For example, Costco sells a wide selection of products under its Kirkland Signature brand. But they don’t actually manufacture many of these products.
Instead, other manufacturers make their products and Costco slaps on their label. Kirkland Signature now accounts for almost a third of all Costco sales
However, there are also several downsides to white labeling.
Most manufacturers require a minimum production quantity to make it worthwhile. You could be stuck with a ton of products if you can’t sell them.
- Build a professional brand. You can put your own labels on these products.
- Reduced production costs. Manufacturers already have production lines setup.
- High profit margins. You can determine price points for your products.
- Minimum production quantities. Managing inventory means higher overhead costs.
- High startup costs. You’ll need a larger investment.
- Potential liabilities. You could be held responsible for manufacturing defects.
Selling Your Own Products
Another option you can consider is to sell your own products.
For example, maybe you have an idea to sell high quality handcrafted jewelry. You can sell your items on a site like Etsy or on your own online store.
This is the approach that Steve Chou’s wife from MyWifeQuitHerJob.com took. She was able to grow Bumblebee Linens to 7 figures with this business model!
This approach isn’t as easy as dropshipping or reselling products. But it does offer a high profit potential as we’ve seen with the example above and you have more control over product quality.

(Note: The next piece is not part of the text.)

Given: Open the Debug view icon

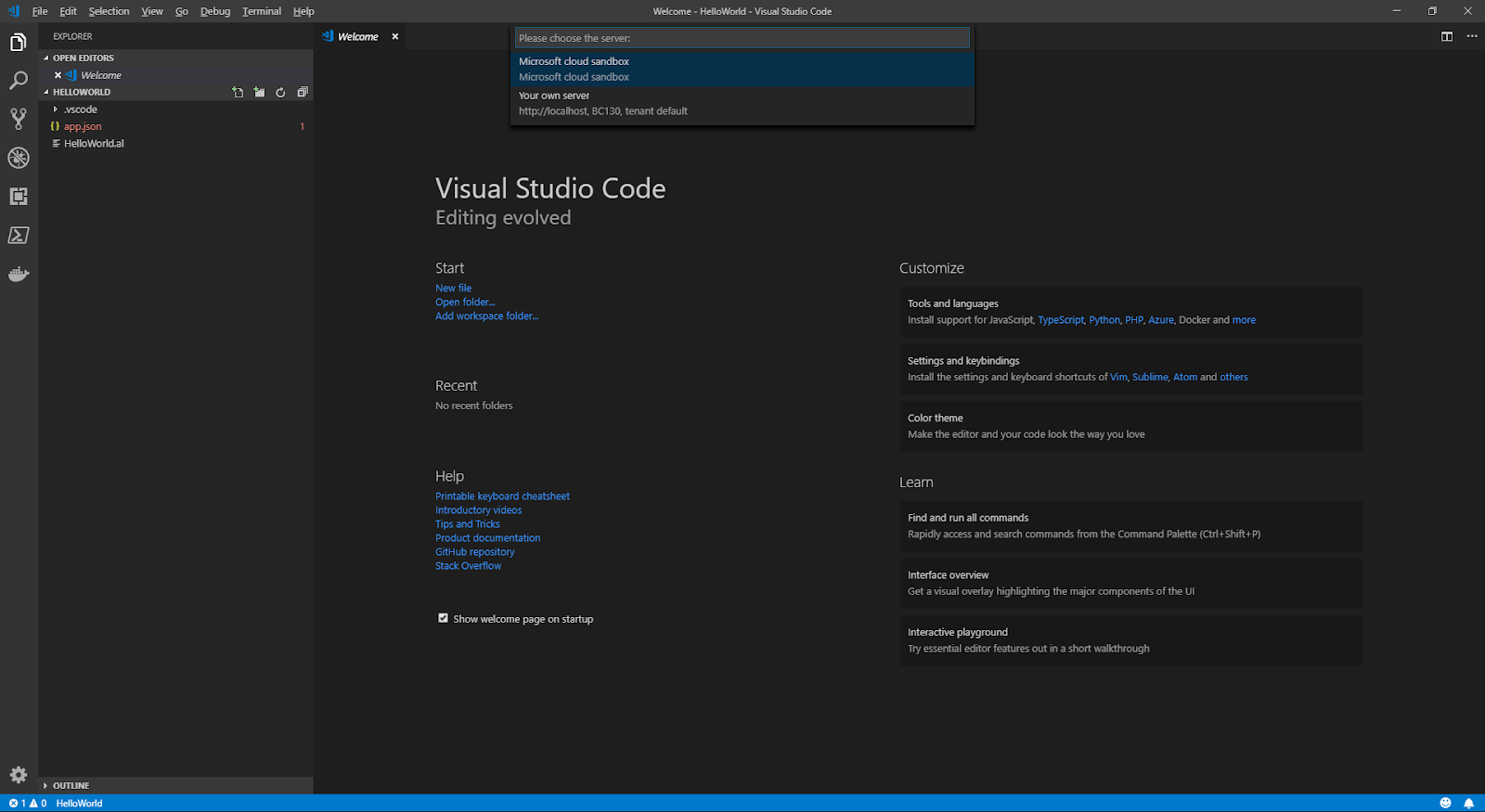Looking at the screenshot, I should click(19, 158).
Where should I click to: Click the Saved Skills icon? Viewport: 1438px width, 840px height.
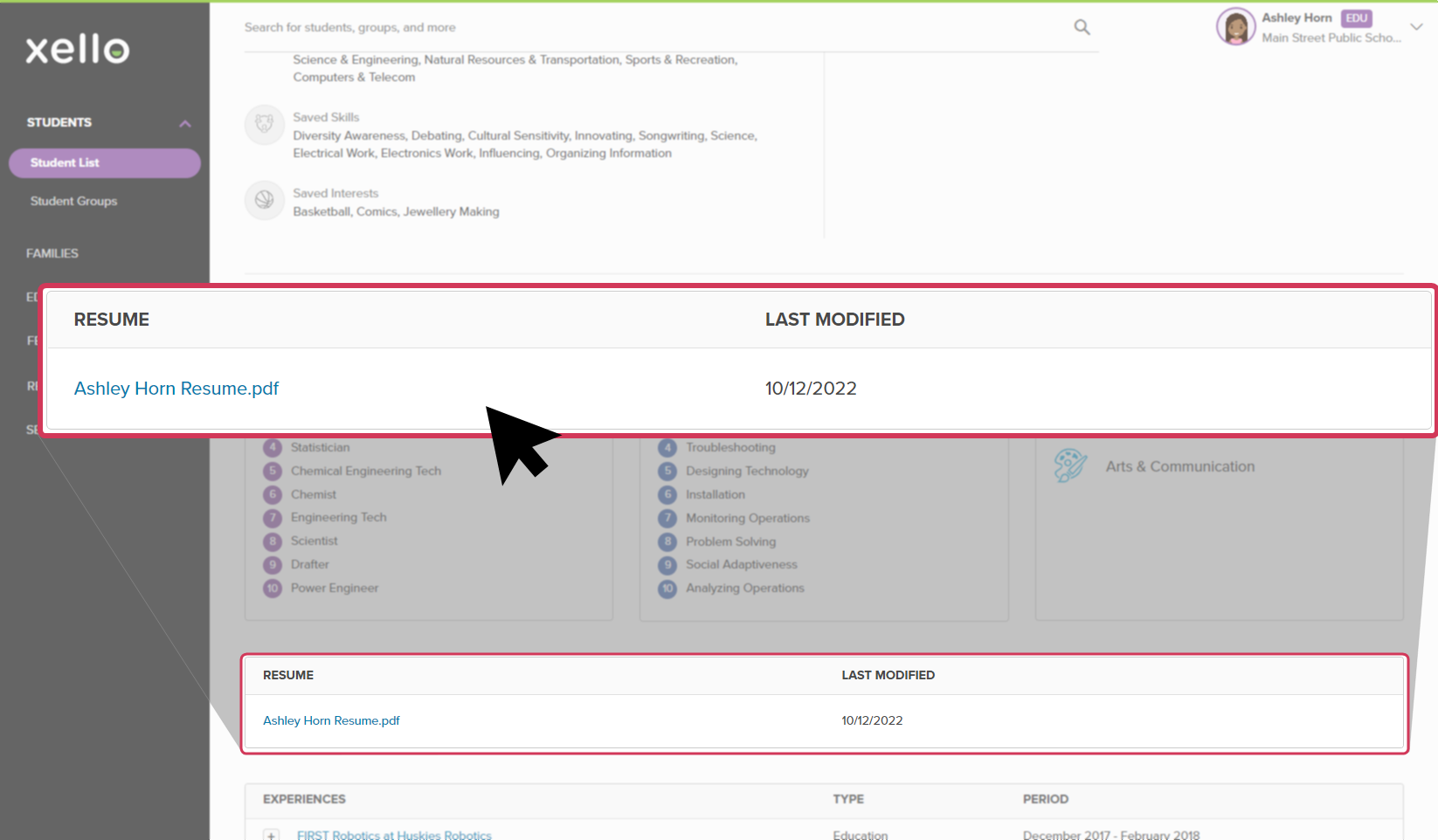(264, 125)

However, you’ll need to source materials and either make the products yourself or work directly with a manufacturer. This means you can expect higher startup costs as a result.
You’ll also need to manage inventory and track customer orders. Alternatively, you can turn to FBA to handle the logistics.
- Quality control. If you make the products, you can control its overall quality.
- High profit potential. You can price your products as you see fit.
- Highly scalable. You can hire employees to help you scale your business.
- Time-consuming. Selling handcrafted items requires a huge time investment.
- Not as scalable. Not always possible to scale depending on what you sell.
- More logistics involved. You’ll need to handle customer orders or rely on FBA.
The eCommerce subscription model is another business model that has become popular in recent years. 15% of online shoppers have signed up for these subscriptions.
The way it works is straightforward — customers pay a monthly fee and you ship out products on a recurring basis.
These could be products that you create or rebrand.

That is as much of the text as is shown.